Discharged with mental scars

On July 3, Maj. Gen. Mark Graham, commander of Fort Carson, allowed Offenbacker to be discharged from the Army “under honorable conditions.”

In an interview, Graham said that “after I stood back and looked at the whole thing, I thought that the discharge should be a different level of characterization. That’s why I gave him a different level of discharge.”

“The commander sees part of it; there’s a medical part of it; but at my level, I’m able to sit back and look at the whole picture,” Graham said. “What the doctor did, I don’t really know why she did what she did; that’s in the medical lane really.”

Offenbacker went home to Arkansas in July with a collection of prescribed pills: an antipsychotic medicine used to treat PTSD, a drug used to treat PTSD-related nightmares, an antidepressant, a sedative and a blood-pressure medicine.

“We are pleased with the general discharge, but my son should have been put into the Warrior Transition Unit and allowed to go through a medical review process,” Offenbacker said. The “warrior” units were created to help soldiers heal from the physical and psychological wounds of war.

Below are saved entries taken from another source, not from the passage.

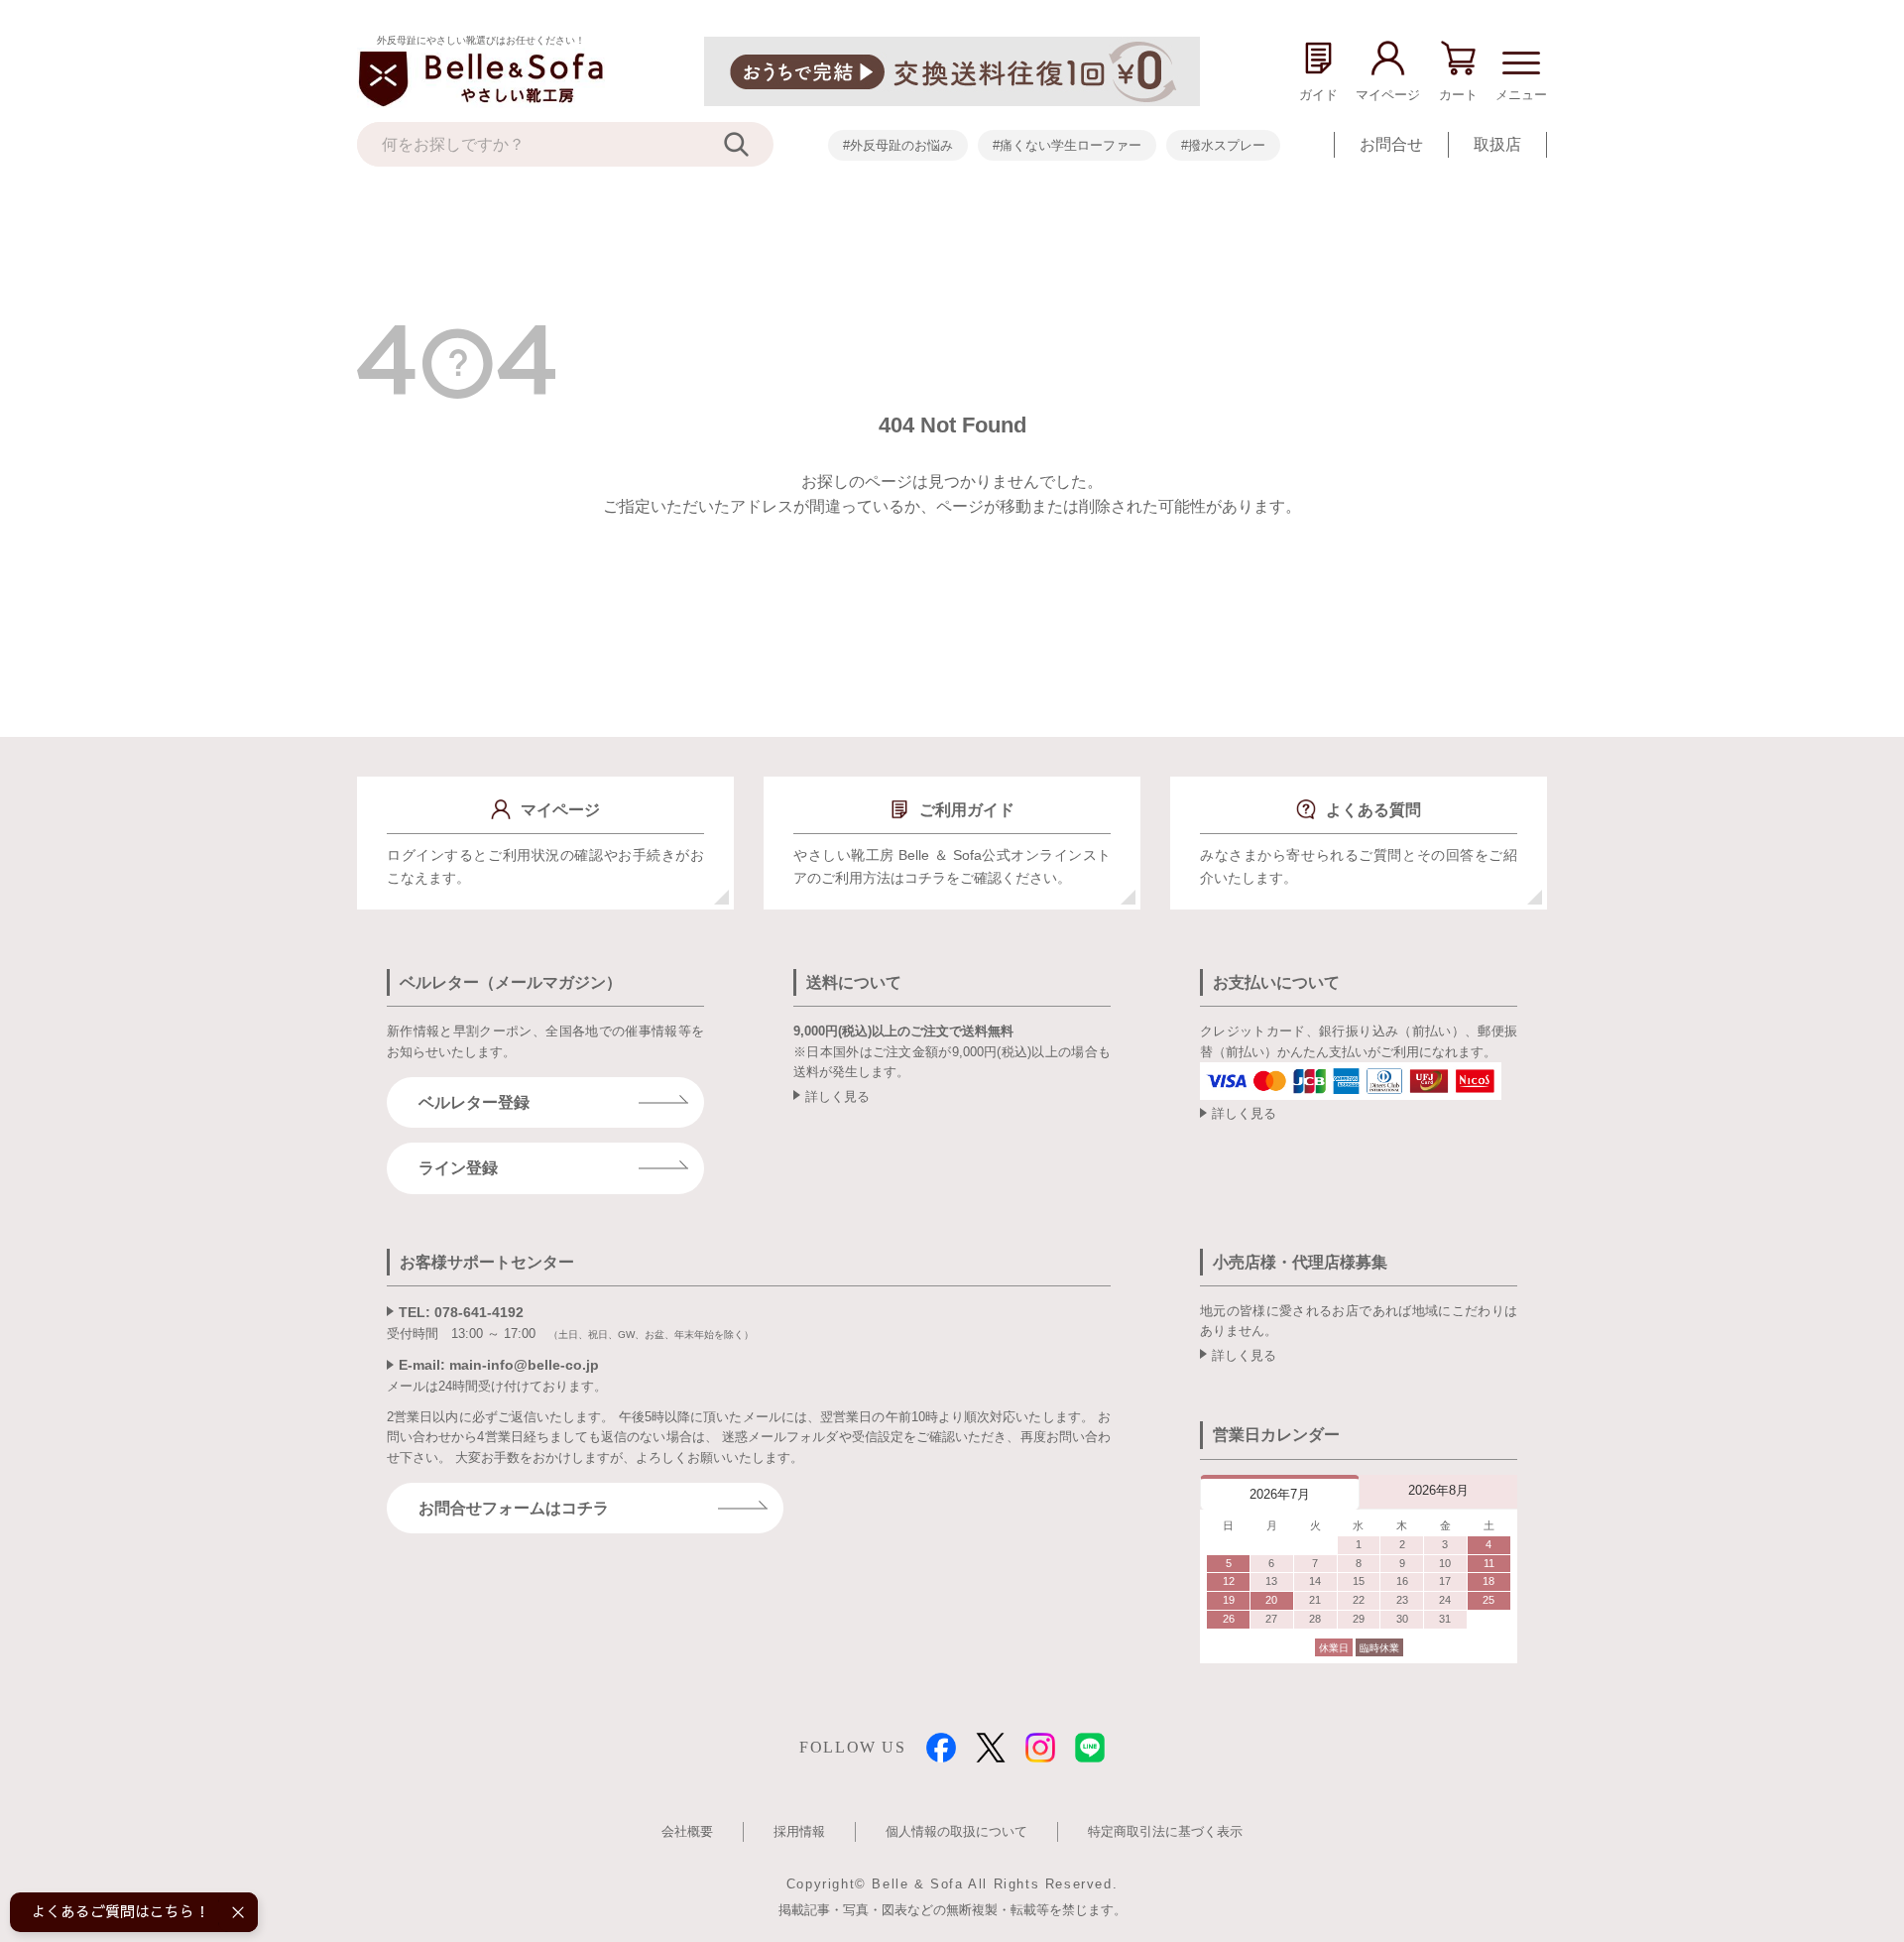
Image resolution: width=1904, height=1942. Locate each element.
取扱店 (1497, 144)
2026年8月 (1438, 1490)
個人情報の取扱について (956, 1831)
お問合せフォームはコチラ (513, 1508)
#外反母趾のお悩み (898, 145)
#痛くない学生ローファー (1067, 145)
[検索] (749, 144)
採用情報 (799, 1831)
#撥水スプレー (1223, 145)
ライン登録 (458, 1167)
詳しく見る (837, 1096)
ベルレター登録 (474, 1102)
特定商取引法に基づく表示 (1165, 1831)
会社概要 (687, 1831)
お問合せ (1391, 144)
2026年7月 (1280, 1494)
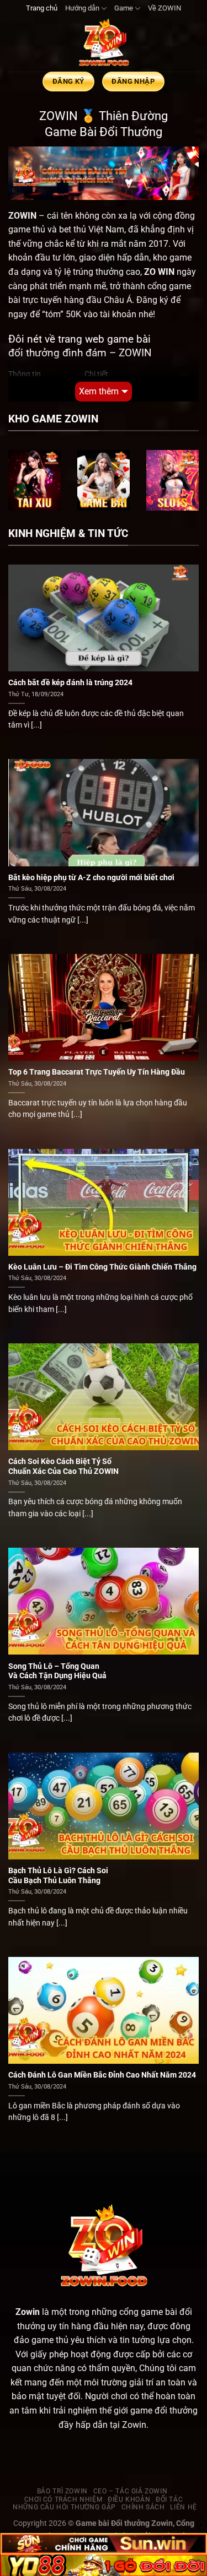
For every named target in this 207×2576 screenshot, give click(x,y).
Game (123, 8)
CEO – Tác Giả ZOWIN (130, 2491)
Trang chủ (41, 8)
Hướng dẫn (82, 8)
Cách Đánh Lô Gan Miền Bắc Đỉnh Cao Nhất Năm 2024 (102, 2074)
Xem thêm (99, 391)
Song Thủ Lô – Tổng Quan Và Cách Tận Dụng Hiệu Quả (57, 1671)
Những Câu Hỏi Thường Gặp (64, 2507)
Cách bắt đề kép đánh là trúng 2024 (70, 682)
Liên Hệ (183, 2507)
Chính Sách (143, 2507)
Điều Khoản (129, 2499)
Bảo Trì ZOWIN (62, 2491)
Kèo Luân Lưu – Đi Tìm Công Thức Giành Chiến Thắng (102, 1266)
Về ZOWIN (164, 8)
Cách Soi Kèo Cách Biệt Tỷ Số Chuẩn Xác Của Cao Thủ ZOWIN (63, 1466)
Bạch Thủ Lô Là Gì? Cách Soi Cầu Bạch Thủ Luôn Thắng (58, 1875)
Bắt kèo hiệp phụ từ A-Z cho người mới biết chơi (91, 877)
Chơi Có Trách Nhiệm (63, 2499)
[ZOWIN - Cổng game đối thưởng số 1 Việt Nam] (104, 44)
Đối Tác (169, 2499)
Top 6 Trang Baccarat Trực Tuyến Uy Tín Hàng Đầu (96, 1071)
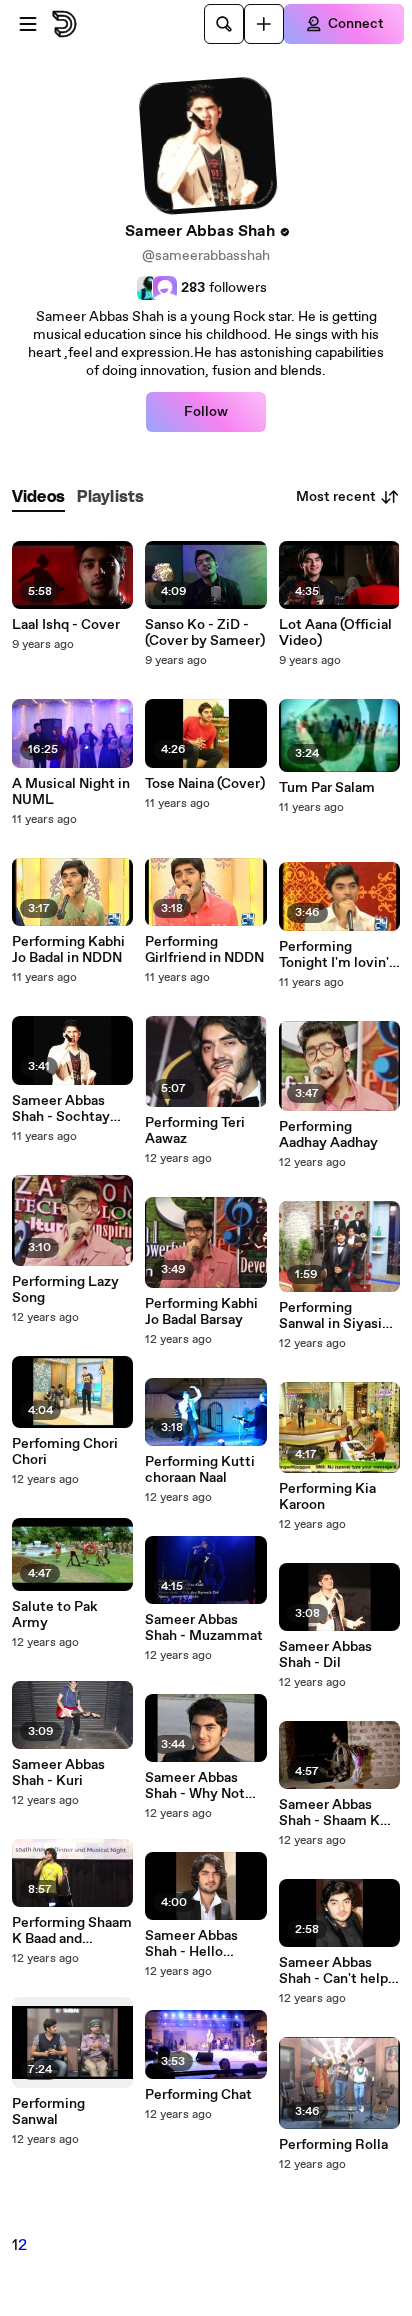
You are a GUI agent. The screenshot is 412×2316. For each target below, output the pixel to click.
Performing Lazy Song (65, 1290)
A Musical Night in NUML (71, 792)
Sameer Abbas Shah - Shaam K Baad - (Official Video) (329, 1813)
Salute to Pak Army (55, 1615)
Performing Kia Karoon (327, 1497)
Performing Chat (198, 2095)
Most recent (336, 497)
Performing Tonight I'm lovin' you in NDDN (334, 955)
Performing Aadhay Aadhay (328, 1135)
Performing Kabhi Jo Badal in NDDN (68, 950)
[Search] (224, 24)
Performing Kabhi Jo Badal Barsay (201, 1312)
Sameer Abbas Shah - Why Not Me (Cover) (195, 1786)
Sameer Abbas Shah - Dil (325, 1655)
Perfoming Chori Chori (65, 1452)
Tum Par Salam (327, 788)
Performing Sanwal (48, 2112)
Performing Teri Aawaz (195, 1131)
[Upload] (264, 24)
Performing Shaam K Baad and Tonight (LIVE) (72, 1931)
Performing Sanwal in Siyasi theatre (330, 1316)
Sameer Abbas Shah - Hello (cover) (191, 1944)
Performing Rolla (333, 2145)
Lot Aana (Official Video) (335, 633)
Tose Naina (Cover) (205, 784)
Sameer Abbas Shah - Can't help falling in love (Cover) (333, 1971)
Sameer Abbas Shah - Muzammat (204, 1628)
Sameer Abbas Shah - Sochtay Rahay (61, 1109)
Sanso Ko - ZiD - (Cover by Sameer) (205, 633)
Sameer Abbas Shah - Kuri (58, 1773)
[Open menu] (28, 24)
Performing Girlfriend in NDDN (204, 950)
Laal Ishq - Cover (66, 625)
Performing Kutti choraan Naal (200, 1470)
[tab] (38, 497)
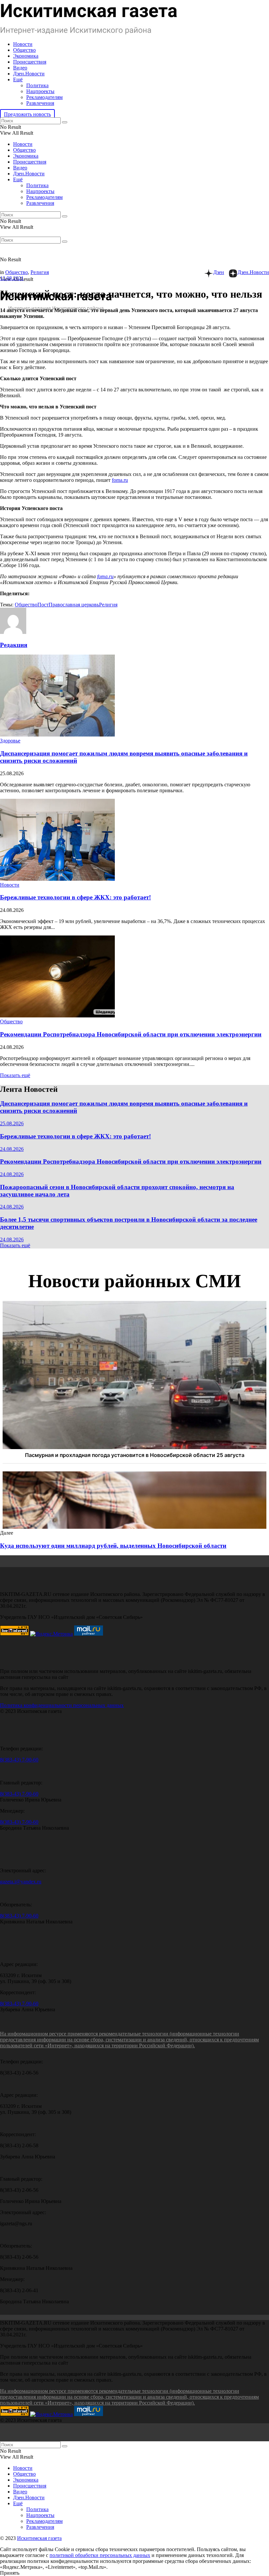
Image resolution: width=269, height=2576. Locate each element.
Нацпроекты (40, 91)
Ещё (18, 79)
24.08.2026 (12, 1149)
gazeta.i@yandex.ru (20, 1881)
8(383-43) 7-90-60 (19, 1759)
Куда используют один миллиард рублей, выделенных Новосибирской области (113, 1545)
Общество (24, 50)
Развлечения (40, 103)
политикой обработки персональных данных (100, 2555)
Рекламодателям (44, 97)
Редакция (13, 644)
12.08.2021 (12, 278)
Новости (22, 44)
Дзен (218, 272)
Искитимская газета (39, 2538)
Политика (37, 85)
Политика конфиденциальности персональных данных (62, 1705)
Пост (43, 604)
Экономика (25, 56)
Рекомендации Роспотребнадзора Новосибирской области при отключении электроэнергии (130, 1034)
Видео (20, 67)
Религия (40, 272)
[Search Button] (64, 122)
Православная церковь (74, 604)
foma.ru (120, 480)
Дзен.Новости (29, 73)
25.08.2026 (12, 1123)
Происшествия (29, 62)
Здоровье (10, 740)
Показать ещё (15, 1075)
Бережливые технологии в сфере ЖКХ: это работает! (75, 897)
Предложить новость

Since he left the Army on July 15, Offenbacker has returned to the VA clinic to “get his meds right,” his father said. He has to repay a $12,500 bonus that he received while in Iraq, money his wife spent while he was away, and other debts for housing and lawyers, totaling about $27,000.

“He is very agitated most of the time and struggling daily just to stay on track. He has been doing a lot of yard work and trying to fish as much as possible; these are his passions. He is trying to be a father to Emma, but is struggling to get back into her life.”